HDU-5113-Black And White（dfs+剪枝）

题目链接：http://acm.hdu.edu.cn/showproblem.php?pid=5113

Problem Description In mathematics, the four color theorem, or the four color map theorem, states that, given any separation of a plane into contiguous regions, producing a figure called a map, no more than four colors are required to color the regions of the map so that no two adjacent regions have the same color. — Wikipedia, the free encyclopedia In this problem, you have to solve the 4-color problem. Hey, I’m just joking. You are asked to solve a similar problem: Color an N × M chessboard with K colors numbered from 1 to K such that no two adjacent cells have the same color (two cells are adjacent if they share an edge). The i-th color should be used in exactly ci cells. Matt hopes you can tell him a possible coloring.   Input The first line contains only one integer T (1 ≤ T ≤ 5000), which indicates the number of test cases. For each test case, the first line contains three integers: N, M, K (0 < N, M ≤ 5, 0 < K ≤ N × M ). The second line contains K integers ci (ci > 0), denoting the number of cells where the i-th color should be used. It’s guaranteed that c1 + c2 + · · · + cK = N × M .   Output For each test case, the first line contains “Case #x:”, where x is the case number (starting from 1). In the second line, output “NO” if there is no coloring satisfying the requirements. Otherwise, output “YES” in one line. Each of the following N lines contains M numbers seperated by single whitespace, denoting the color of the cells. If there are multiple solutions, output any of them.

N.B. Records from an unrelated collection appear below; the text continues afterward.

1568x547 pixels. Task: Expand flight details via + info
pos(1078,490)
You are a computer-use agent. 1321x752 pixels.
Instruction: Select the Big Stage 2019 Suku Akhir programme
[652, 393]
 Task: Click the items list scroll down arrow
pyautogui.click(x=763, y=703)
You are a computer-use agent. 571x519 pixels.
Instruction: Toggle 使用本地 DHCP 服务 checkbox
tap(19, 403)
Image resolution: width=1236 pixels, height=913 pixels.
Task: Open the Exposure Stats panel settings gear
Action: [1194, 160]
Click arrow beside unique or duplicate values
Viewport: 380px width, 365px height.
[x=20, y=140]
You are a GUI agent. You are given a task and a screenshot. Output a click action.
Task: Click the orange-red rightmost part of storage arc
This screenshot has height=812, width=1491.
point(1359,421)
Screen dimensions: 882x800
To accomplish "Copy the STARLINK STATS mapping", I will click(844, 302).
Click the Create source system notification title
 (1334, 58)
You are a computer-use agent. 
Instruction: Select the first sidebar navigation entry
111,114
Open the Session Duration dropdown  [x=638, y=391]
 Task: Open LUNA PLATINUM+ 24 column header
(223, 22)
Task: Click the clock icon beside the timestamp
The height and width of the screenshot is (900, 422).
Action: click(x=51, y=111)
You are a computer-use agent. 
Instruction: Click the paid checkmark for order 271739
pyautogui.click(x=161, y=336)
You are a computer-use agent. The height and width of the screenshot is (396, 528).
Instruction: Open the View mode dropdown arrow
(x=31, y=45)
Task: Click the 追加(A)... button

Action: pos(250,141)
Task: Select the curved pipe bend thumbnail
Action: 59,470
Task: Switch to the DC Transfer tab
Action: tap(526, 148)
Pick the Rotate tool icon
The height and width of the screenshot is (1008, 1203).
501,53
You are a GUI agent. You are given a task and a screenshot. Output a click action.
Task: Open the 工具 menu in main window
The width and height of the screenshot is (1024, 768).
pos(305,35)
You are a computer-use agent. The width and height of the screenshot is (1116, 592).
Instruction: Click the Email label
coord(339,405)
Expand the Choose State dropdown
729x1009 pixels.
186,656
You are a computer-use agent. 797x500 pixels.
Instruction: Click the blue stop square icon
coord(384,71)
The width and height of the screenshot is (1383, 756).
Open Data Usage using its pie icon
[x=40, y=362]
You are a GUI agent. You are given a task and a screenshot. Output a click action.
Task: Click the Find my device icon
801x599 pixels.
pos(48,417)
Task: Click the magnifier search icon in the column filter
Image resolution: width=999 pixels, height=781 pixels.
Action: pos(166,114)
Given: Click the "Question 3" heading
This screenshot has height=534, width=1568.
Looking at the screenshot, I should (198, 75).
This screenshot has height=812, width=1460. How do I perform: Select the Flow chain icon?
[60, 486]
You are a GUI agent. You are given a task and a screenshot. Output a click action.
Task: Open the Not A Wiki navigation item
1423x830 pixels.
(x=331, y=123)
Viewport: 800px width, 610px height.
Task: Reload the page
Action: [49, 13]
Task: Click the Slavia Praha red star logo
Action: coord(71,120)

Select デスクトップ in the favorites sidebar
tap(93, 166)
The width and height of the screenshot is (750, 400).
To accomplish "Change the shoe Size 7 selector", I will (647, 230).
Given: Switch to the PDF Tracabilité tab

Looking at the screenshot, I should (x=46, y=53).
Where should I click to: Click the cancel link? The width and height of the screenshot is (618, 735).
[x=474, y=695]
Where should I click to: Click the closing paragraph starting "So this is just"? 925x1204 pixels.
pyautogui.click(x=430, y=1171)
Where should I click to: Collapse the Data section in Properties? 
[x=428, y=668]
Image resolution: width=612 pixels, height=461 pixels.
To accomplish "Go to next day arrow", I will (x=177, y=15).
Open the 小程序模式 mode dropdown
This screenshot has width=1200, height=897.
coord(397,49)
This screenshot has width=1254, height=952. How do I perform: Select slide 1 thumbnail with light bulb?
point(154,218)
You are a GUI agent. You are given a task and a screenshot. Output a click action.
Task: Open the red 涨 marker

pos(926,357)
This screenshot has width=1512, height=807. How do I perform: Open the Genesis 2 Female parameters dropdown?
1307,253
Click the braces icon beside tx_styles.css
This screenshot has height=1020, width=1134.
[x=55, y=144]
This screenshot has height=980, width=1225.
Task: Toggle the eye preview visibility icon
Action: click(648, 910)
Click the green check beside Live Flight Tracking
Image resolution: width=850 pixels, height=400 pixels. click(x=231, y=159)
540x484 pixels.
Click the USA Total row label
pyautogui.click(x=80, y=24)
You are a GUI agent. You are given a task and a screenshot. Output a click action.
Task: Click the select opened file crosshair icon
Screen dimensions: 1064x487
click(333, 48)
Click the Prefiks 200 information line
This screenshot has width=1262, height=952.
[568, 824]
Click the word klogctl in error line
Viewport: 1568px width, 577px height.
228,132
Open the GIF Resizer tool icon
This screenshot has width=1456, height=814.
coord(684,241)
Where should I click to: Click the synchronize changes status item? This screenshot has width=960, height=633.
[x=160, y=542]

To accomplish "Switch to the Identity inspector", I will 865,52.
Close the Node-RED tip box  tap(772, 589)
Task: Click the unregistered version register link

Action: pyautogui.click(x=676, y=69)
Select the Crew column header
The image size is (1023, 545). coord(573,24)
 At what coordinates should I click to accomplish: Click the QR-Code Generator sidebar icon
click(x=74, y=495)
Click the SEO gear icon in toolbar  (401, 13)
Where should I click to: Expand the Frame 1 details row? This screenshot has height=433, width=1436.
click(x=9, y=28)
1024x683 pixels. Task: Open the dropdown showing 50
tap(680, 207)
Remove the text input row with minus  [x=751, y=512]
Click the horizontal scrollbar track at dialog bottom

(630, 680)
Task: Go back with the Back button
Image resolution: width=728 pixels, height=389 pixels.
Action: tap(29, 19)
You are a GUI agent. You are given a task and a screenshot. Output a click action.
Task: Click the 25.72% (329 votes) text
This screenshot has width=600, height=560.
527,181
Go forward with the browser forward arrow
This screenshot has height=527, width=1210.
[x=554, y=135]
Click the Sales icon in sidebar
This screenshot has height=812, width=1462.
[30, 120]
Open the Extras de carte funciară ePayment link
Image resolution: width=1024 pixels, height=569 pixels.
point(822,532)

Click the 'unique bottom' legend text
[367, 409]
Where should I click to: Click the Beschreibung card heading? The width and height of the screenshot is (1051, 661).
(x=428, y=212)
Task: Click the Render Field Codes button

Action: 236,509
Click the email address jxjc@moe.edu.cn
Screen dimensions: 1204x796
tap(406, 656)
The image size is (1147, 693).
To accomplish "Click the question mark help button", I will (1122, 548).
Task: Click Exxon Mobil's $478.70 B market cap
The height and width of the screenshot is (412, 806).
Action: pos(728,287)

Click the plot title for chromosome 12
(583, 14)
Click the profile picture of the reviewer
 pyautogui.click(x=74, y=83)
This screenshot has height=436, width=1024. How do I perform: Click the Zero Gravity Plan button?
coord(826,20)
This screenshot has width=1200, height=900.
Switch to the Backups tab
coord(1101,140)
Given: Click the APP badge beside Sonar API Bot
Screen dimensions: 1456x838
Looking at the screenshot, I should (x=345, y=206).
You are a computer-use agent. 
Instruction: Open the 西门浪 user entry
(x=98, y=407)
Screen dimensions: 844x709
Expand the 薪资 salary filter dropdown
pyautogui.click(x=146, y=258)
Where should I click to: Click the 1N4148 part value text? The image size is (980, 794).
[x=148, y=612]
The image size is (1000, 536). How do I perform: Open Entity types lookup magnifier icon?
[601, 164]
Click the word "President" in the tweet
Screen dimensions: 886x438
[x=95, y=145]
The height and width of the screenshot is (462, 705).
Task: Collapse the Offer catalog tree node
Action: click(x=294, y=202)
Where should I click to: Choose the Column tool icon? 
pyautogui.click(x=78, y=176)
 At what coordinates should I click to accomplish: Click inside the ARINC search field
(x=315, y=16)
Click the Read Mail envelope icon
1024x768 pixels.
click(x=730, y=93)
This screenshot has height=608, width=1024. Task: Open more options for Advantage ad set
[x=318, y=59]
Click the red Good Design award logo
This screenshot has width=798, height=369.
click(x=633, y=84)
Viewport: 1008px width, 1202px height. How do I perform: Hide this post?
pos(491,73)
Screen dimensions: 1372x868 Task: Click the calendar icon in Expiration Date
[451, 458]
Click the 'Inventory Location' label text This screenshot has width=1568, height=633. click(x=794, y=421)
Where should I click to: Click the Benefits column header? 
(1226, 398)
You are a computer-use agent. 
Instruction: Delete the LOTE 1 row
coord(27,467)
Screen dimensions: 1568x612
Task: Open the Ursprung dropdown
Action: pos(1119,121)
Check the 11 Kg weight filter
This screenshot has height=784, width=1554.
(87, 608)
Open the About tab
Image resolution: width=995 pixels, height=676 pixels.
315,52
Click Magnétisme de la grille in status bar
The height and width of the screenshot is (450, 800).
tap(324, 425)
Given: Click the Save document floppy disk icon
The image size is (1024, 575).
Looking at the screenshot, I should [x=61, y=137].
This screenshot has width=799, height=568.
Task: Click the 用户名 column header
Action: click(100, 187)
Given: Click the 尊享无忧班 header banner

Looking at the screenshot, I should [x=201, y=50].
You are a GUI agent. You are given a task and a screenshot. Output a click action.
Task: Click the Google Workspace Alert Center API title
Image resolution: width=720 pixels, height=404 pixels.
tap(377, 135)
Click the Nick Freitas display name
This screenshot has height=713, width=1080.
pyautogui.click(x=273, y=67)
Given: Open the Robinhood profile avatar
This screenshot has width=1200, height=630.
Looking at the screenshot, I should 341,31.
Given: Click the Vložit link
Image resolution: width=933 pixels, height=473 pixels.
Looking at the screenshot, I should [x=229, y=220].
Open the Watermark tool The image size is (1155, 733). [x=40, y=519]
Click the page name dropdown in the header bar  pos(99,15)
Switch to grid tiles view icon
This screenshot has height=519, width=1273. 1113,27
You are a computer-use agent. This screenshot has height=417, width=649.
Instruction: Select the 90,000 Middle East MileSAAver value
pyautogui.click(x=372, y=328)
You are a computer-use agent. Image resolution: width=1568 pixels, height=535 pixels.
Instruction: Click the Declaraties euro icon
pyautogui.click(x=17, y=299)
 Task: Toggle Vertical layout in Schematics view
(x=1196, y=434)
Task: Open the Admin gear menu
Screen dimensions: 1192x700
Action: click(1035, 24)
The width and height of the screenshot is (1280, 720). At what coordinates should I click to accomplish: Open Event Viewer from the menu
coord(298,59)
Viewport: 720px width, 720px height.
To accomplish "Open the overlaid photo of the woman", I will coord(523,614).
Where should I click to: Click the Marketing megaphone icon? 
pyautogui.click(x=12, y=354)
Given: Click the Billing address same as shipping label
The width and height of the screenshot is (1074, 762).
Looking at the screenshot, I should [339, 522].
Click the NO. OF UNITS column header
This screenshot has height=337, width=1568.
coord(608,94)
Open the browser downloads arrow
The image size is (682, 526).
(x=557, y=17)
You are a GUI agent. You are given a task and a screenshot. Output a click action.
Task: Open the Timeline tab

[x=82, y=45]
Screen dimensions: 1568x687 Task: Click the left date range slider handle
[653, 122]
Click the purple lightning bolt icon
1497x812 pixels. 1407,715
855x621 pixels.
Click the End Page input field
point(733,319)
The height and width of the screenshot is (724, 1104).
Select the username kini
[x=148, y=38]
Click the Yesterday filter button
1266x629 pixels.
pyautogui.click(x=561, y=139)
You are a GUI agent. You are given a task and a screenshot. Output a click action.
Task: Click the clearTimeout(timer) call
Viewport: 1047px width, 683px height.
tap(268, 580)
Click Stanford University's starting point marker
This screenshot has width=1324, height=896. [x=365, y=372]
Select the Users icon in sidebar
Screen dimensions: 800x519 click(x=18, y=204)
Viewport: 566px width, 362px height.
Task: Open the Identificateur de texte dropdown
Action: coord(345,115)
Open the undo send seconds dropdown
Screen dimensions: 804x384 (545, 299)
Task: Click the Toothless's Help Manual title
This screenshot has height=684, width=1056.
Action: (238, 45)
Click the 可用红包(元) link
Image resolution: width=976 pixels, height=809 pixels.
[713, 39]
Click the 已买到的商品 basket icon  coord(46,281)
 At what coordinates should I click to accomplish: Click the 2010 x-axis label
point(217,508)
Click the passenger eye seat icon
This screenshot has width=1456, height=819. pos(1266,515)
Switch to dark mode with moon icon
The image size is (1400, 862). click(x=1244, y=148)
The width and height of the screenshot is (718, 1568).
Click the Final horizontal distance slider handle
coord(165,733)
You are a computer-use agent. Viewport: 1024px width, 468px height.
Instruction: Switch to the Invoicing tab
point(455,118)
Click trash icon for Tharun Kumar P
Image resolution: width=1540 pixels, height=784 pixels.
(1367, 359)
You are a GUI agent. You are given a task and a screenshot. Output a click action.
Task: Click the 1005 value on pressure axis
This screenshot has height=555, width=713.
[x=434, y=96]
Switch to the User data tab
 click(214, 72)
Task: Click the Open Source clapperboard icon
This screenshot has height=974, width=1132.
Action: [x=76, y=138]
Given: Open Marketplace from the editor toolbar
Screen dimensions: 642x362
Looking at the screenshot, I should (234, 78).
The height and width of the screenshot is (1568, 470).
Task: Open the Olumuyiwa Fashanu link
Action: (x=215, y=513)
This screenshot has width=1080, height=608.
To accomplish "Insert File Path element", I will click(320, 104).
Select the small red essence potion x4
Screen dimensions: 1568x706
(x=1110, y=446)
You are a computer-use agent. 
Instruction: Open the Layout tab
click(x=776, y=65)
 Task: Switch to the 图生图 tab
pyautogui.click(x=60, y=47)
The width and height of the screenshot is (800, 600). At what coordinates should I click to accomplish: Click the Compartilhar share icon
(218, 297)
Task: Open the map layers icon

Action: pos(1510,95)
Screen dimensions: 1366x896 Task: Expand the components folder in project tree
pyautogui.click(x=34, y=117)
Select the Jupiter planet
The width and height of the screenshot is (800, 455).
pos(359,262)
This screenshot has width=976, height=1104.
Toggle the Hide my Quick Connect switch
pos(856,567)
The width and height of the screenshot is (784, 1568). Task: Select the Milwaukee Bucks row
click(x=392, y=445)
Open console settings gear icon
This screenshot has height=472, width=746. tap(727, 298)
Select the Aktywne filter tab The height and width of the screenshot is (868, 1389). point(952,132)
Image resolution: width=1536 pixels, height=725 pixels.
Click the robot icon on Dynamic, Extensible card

Sample Input 4 1 5 2 4 1 3 3 4 1 2 2 4 2 3 3 2 2 2 3 2 3 2 2 2 Sample Output Case #1: NO Case #2: YES 4 3 4 2 1 2 4 3 4 Case #3: YES 1 2 3 2 3 1 Case #4: YES 1 2 2 3 3 1

题目大意：给出一个n*m的矩阵，给出k种颜色，k种颜色共有n*m个（每个点都会被染色），染色要求是对于这个图，每个点的上下左右都不能颜色重复，但斜方向可以重复，我们分层依次染色，这样对于同一层的，只用判断它的左边和上边，对于下一层的，只用判断上边即可；

如果能染色到最后，那么则输出这个图（能够染色的所有的图种任意一个即可）

不难，注意剪枝：对于一个点来说，如果接下来要染色的点 小于某种颜色的数量的二倍，那么放弃这个方案（因为下面必定会同样的颜色相邻），剪去这部分，直接bfs即可：

ac：

//一页 27行就很舒服 
#include<stdio.h>
#include<string.h>  
#include<math.h>  
  
//#include<map>   
//#include<set>
#include<deque>  
#include<queue>  
#include<stack>  
#include<bitset> 
#include<string>  
#include<iostream>  
#include<algorithm>  
using namespace std;  

#define ll long long  
#define INF 0x3f3f3f3f  
#define mod 998244353
//#define max(a,b) (a)>(b)?(a):(b)
//#define min(a,b) (a)<(b)?(a):(b) 
#define clean(a,b) memset(a,b,sizeof(a))// 水印 
//std::ios::sync_with_stdio(false);

int kind[30],map[10][10];
int n,m,k;
bool f;

void dfs(int x,int y,int color)
{
	
	for(int i=1;i<=k;++i)//这种方案是否合理
	{
		if(kind[i]*2>((n-x)*m+m-y+1))
			return ;
	}
	map[x][y]=color;
	if(x==n&&y==m)
	{
		f=1;
		return ;
	}
	if(y+1<=m)
	{
		int nx=x,ny=y+1;
		for(int i=1;i<=k;++i)
		{
			if(kind[i]&&i!=map[nx][ny-1]&&i!=map[nx-1][ny])
			{
				kind[i]--;
				dfs(nx,ny,i);//染色
				if(f)
					return ;
				kind[i]++; 
			}
		}
	}
	else if(x+1<=n)
	{
		int nx=x+1,ny=1;
		for(int i=1;i<=k;++i)
		{
			if(kind[i]&&i!=map[nx-1][ny])
			{
				kind[i]--;
				dfs(nx,ny,i);//染色
				if(f)
					return ;
				kind[i]++; 
			}
		}
	}
}

int main()
{
	std::ios::sync_with_stdio(false);
	int t,cas=1;
	cin>>t;
	while(t--)
	{
		clean(kind,0);
		clean(map,0);
		f=0;
		cin>>n>>m>>k;
		for(int i=1;i<=k;++i)
			cin>>kind[i];
		for(int i=1;i<=k;++i)
		{
			kind[i]--;
			dfs(1,1,i);
			if(f)
				break;
			kind[i]++;
		}
		if(f)
		{
			cout<<"Case #"<<cas++<<":"<<endl<<"YES"<<endl;
			for(int i=1;i<=n;++i)
			{
				for(int j=1;j<=m;++j)
				{
					if(j==m)
						cout<<map[i][j]<<endl;
					else
						cout<<map[i][j]<<" ";
				}
			}
		}
		else
			cout<<"Case #"<<cas++<<":"<<endl<<"NO"<<endl;
	}
}